[G.R. No. 1487. April 6, 1905. ]
THE UNITED STATES, Plaintiff-Appellee, v. ISMAEL TAN-SECO, ET AL., Defendants-Appellants.
Rafael de la Sierra, for Appellants.
Solicitor-General Araneta, for Appellee.
1. BRIGANDAGE; MANILA. — The crime of brigandage defined in Act No. 518 may be committed within the city of Manila.
D E C I S I O N
The defendants in this case are charged with the commission, in the city of Manila, of the crime of brigandage, defined and punished in Act No. 518 of the Philippine Commission. The evidence is sufficient to convict them of the offense in said act mentioned.

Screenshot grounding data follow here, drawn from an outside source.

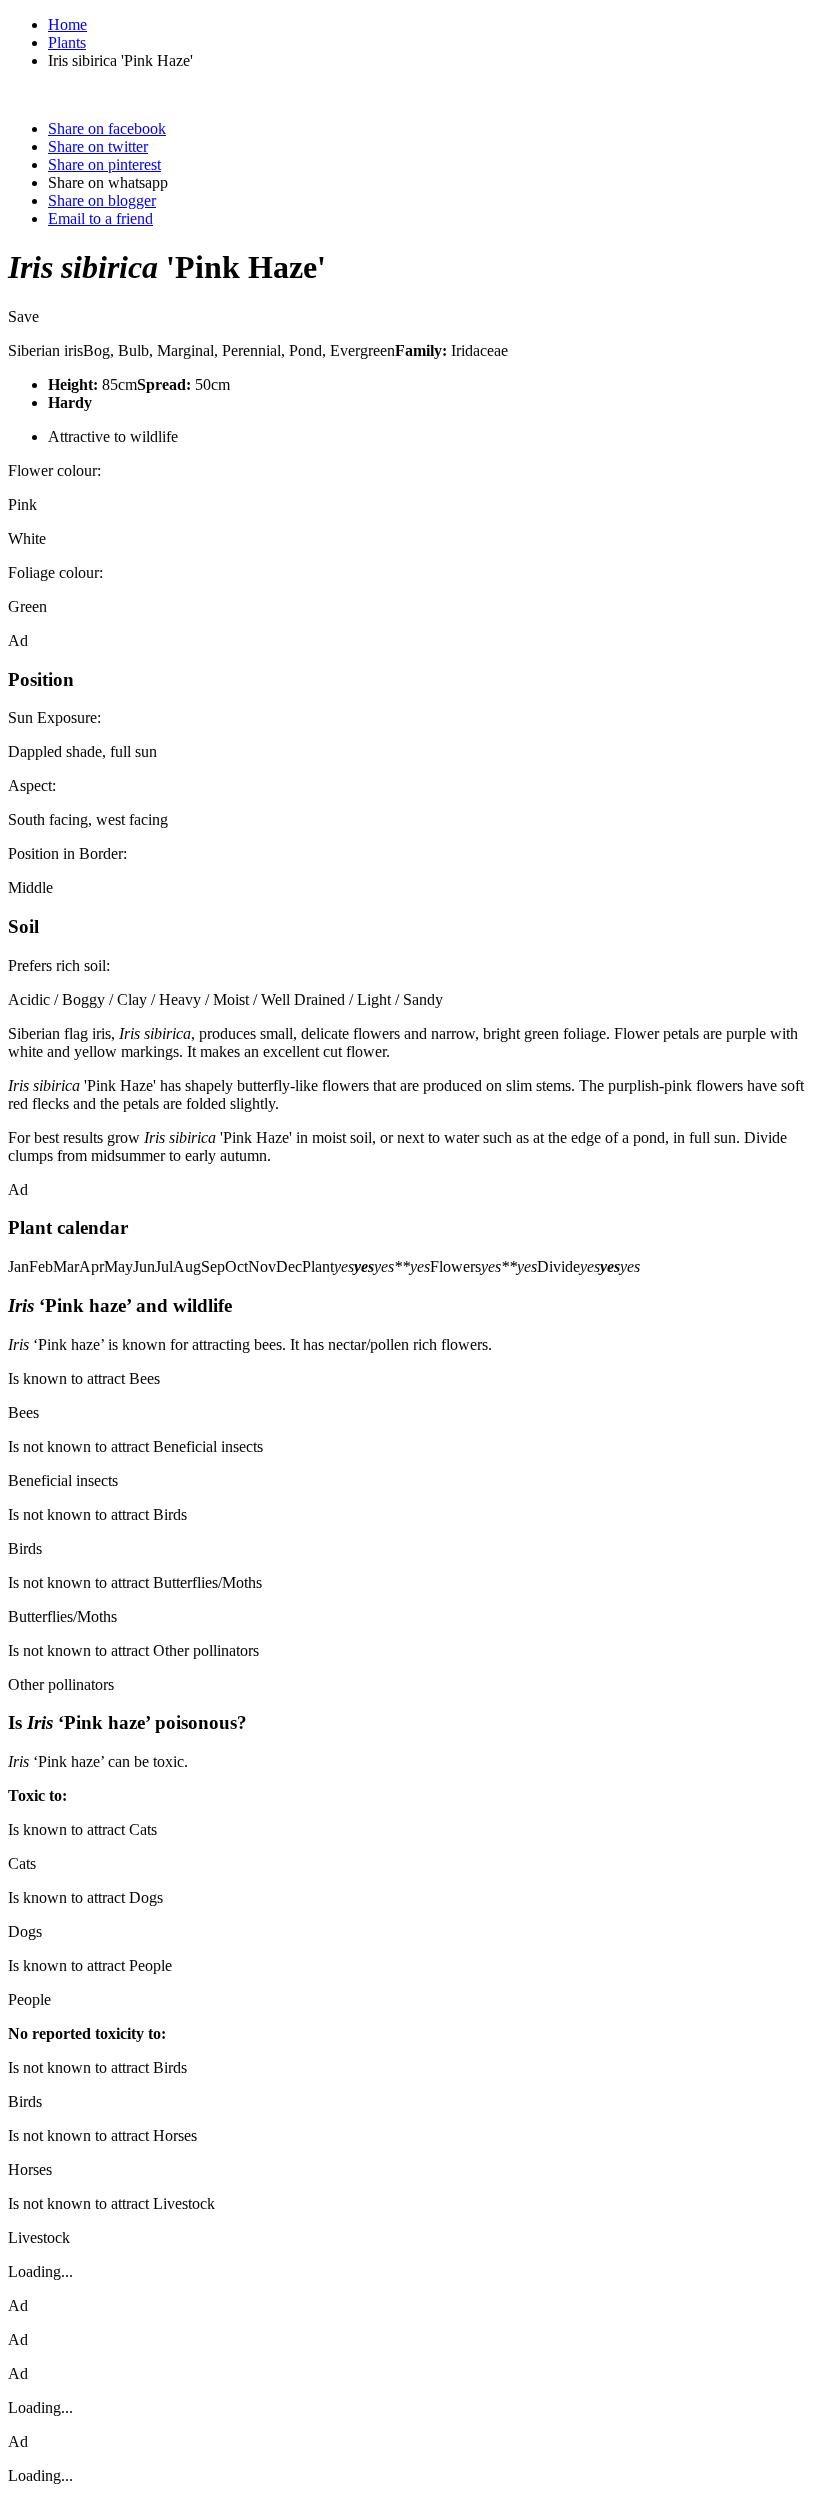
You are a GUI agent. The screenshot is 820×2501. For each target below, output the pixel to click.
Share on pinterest (104, 164)
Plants (67, 42)
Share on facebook (107, 128)
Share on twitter (98, 146)
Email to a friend (100, 218)
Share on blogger (102, 200)
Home (67, 24)
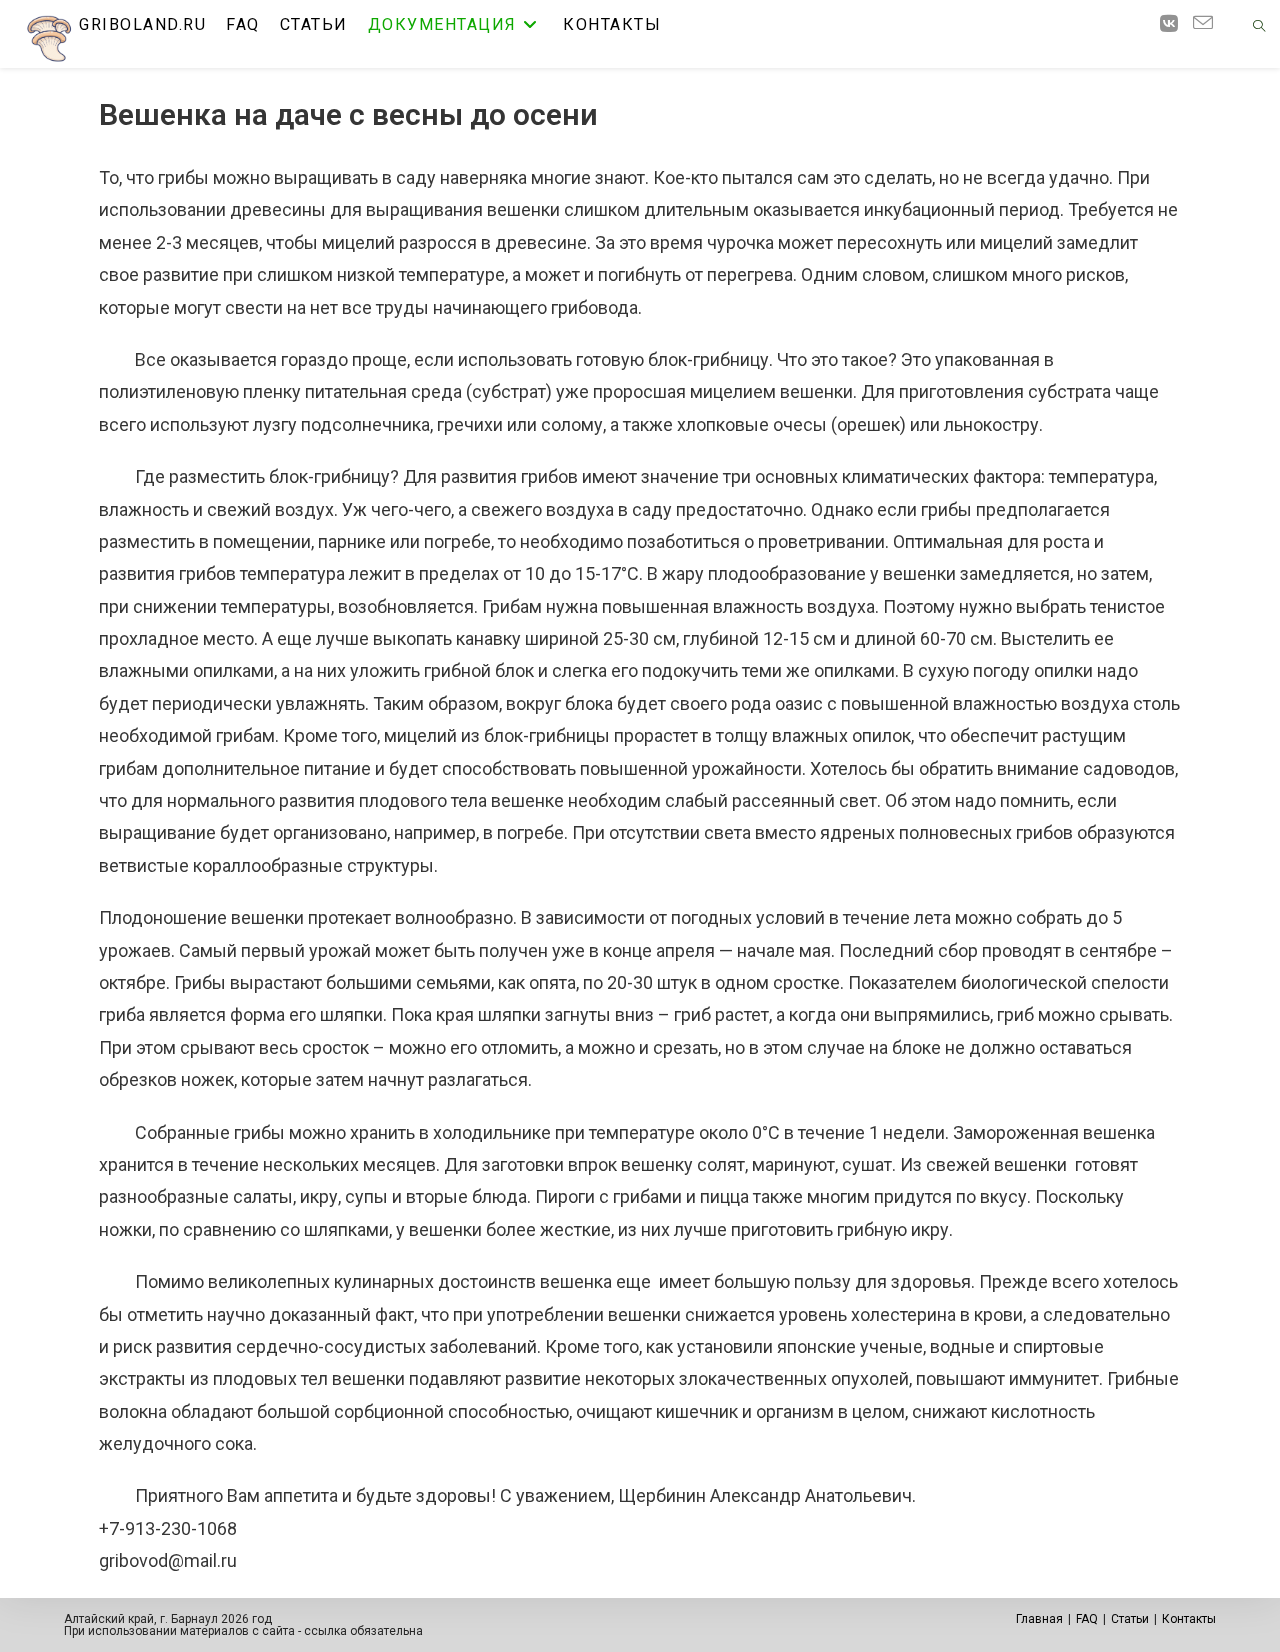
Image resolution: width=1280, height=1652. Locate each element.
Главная (1039, 1619)
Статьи (1130, 1619)
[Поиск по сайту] (1259, 28)
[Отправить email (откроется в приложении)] (1210, 23)
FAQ (1087, 1619)
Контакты (1189, 1619)
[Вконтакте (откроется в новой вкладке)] (1176, 24)
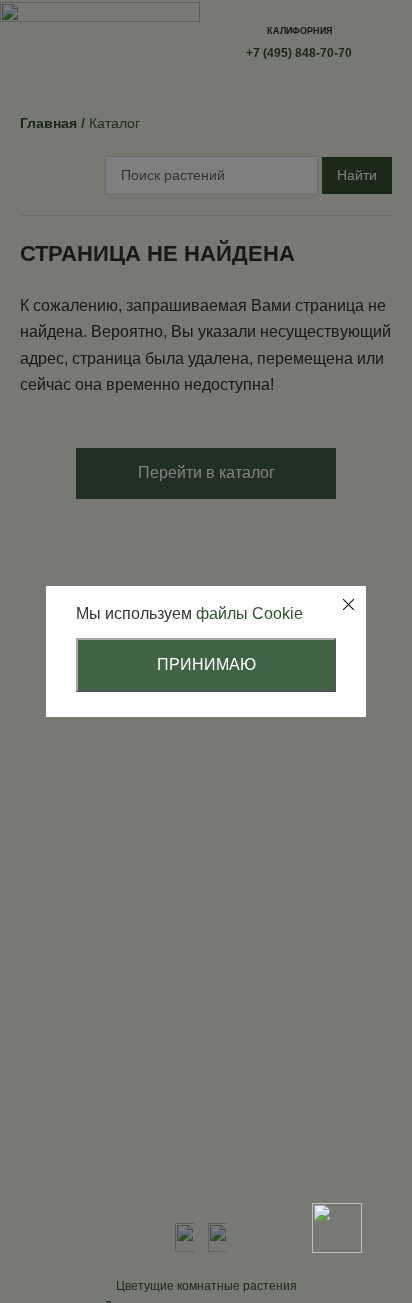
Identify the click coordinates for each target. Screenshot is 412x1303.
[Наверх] (337, 1158)
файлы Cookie (249, 613)
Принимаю (206, 664)
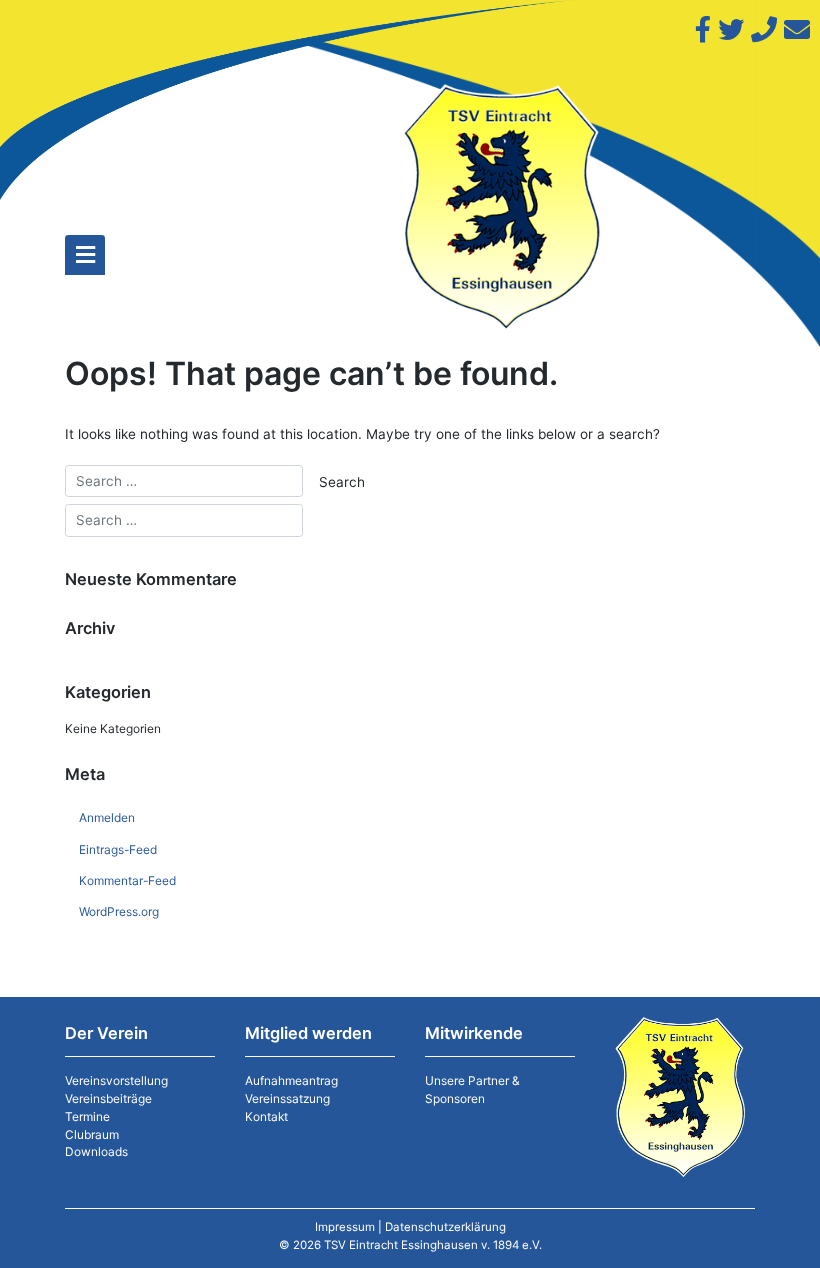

It is claimed by the defendant’s counsel in this court that this crime can not be committed within the limits of a city. By this act the legislators intended, if possible, to put a stop to the formation of bands of armed men organized for the purpose of robbery. The purpose was to protect life and property, and life and property in cities was entitled to such protection as much as life and property in the rural districts. The place where such a band was to carry on its operations was not an essential element in the evil sought to be corrected. While the legislators may perhaps have had more in mind bands of armed men wandering over the sparsely settled portions of the country, they have used no words which exclude the application of the law to cities.
The words "highway" and "country" found in Act No. 518 (which was in force at the time of the commission of the offense in question), relied upon by the defendants, do not support their contention.
Streets in cities are covered by the word "highway" as well as roads outside of cities. The word "country" has in English two meanings. It is used in this act not to indicate rural as distinguished from urban districts, but in the geographical sense in which it is frequently employed--as for example, in the phrase "the countries of the world." It is not in this law well translated into Spanish by the word campo.
If Manila is to be excluded, no test is furnished by which we could decide whether or not other and smaller cities and villages should be excluded, and we should be driven to the conclusion that any considerable number of houses collected together would furnish a place in which the law could not operate. Such could not have been the intention of the legislature.
That such a band may exist in Manila is proved in this case. The defendants came to the house of Vaughn four or five times, trying to induce him to join them. Upon the night on which they were arrested they had planned to rob two different houses and had agreed that they would kill anyone who opposed them.
We can not agree with the suggestion of the Attorney-General that because one of the defendants carried only a small knife the party was not armed with deadly weapons. The evidence is that this, with other weapons carried by them, was to be used in attack and defense. We have had too many cases before us in which mortal wounds have been inflicted by what is called in the evidence a corta plumas to hold that such an instrument is not a deadly weapon.
The court below sentenced the defendants to life imprisonment. We reduce this sentence to imprisonment for twenty years for each defendant. With this modification the judgment of the court below is affirmed, with the costs of this instance against the defendants.
Torres, J., concurs.
Mapa and Carson, JJ., concur in the results only.
Arellano, C.J., does not concur in the opinion that the facts in the case constitute the crime of brigandage.